WHAT TO WORK ON:
In the Wayland article, what id is automatically assigned to every connection's wl_display object?

SOURCE EXCERPT:
To write a graphical application for Wayland, you need to connect to a Wayland server, make a window, and render something to it.
While we could use a library like libwayland to manage this connection for us, doing it with nothing but linux syscalls gives a deeper understanding of the protocol.
While I have created a (WIP) pure zig wayland library, which was part of the learning process for this article, this article is focused on building a similar library yourself, not on using that library. You can find it here.
You can find the complete code for this post in the same repository, under examples/00_client_connect.zig
. It was written using zig 0.11.0.
This post will focus on software rendering. Creating an OpenGL or Vulkan context is left as an exercise for the reader and other articles.
If you enjoy this post you may want to check out this talk by Johnathan Marler where he does a similar thing for X11.
By the end of this series, you should have a window that looks like this:
Overview
- Open a connection to the wayland display server
- Get a list of global objects, bind ones we are using (wl_shm, wl_compositor, xdg_wm_base)
- Create a xdg toplevel surface object; starting with a core surface
- Create a framebuffer in shared memory
- Render to it
You can find the other articles in the series here:
- Wayland From the Wire: Part 1 -- We connect to a Wayland compositor and get a list of global objects. We pick out the global objects that we need to create a window with a framebuffer.
- Wayland From the Wire: Part 2 -- We create an Window and a Framebuffer
Connect to Display Server
The first thing we need to do is establish a connection to the display server. Wayland Display servers are accessible via Unix Domain sockets, at a path specified via an environment variable or a predefined location. Let's start with a function to get the display socket path inside main.zig
:
pub fn getDisplayPath(gpa: std.mem.Allocator) ![]u8 {
const xdg_runtime_dir_path = try std.process.getEnvVarOwned(gpa, "XDG_RUNTIME_DIR");
defer gpa.free(xdg_runtime_dir_path);
const display_name = try std.process.getEnvVarOwned(gpa, "WAYLAND_DISPLAY");
defer gpa.free(display_name);
return try std.fs.path.join(gpa, &.{ xdg_runtime_dir_path, display_name });
}
Now we can use the path to open a connection to the server.
const std = @import("std");
pub fn main() !void {
var general_allocator = std.heap.GeneralPurposeAllocator(.{}){};
defer _ = general_allocator.deinit();
const gpa = general_allocator.allocator();
const display_path = try getDisplayPath(gpa);
defer gpa.free(display_path);
std.log.info("wayland display = {}", .{std.zig.fmtEscapes(display_path)});
const socket = try std.net.connectUnixSocket(display_path);
defer socket.close();
}
Running this program will find the display path, log it, open a socket and then exit.
Creating a wl_registry
and Listening for Global Objects
Now that the socket is open, we are going to construct and send two packets over it. The first packet will get the wl_registry
and bind it to an id. The second packet tells the server to send a reply to the client.
Wayland messages require knowing the schema before hand. You can see a description of the various protocols here.
The first message will be a Request on a wl_display object. Wayland specifies that every connection will automatically get a wl_display
object assigned to the id 1
.
// in `main`
const display_id = 1;
var next_id: u32 = 2;
// reserve an object id for the registry
const registry_id = next_id;
next_id += 1;
try socket.writeAll(std.mem.sliceAsBytes(&[_]u32{
// ID of the object; in this case the default wl_display object at 1
1,
// The size (in bytes) of the message and the opcode, which is object specific.

GIVEN DATA:
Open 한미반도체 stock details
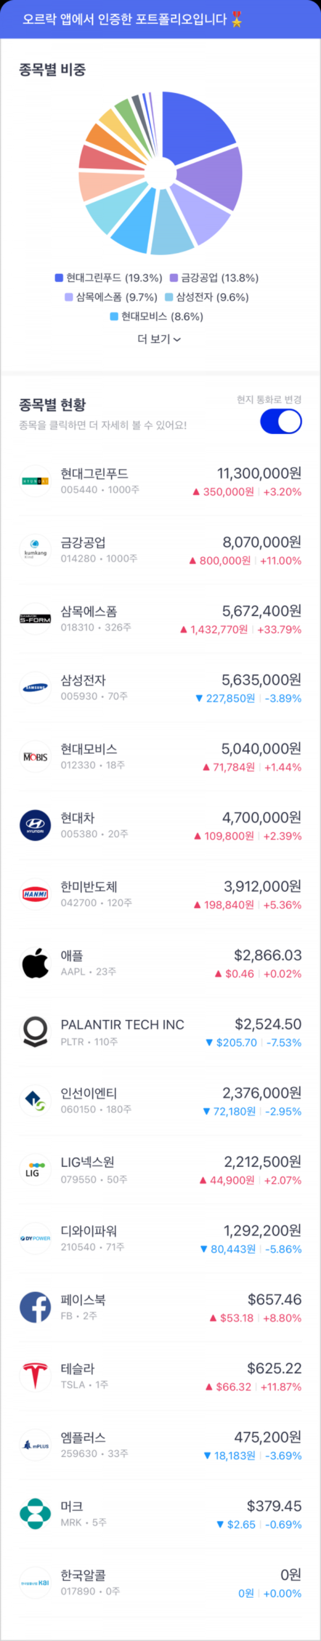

EXERCISE SOLUTION:
The id 1.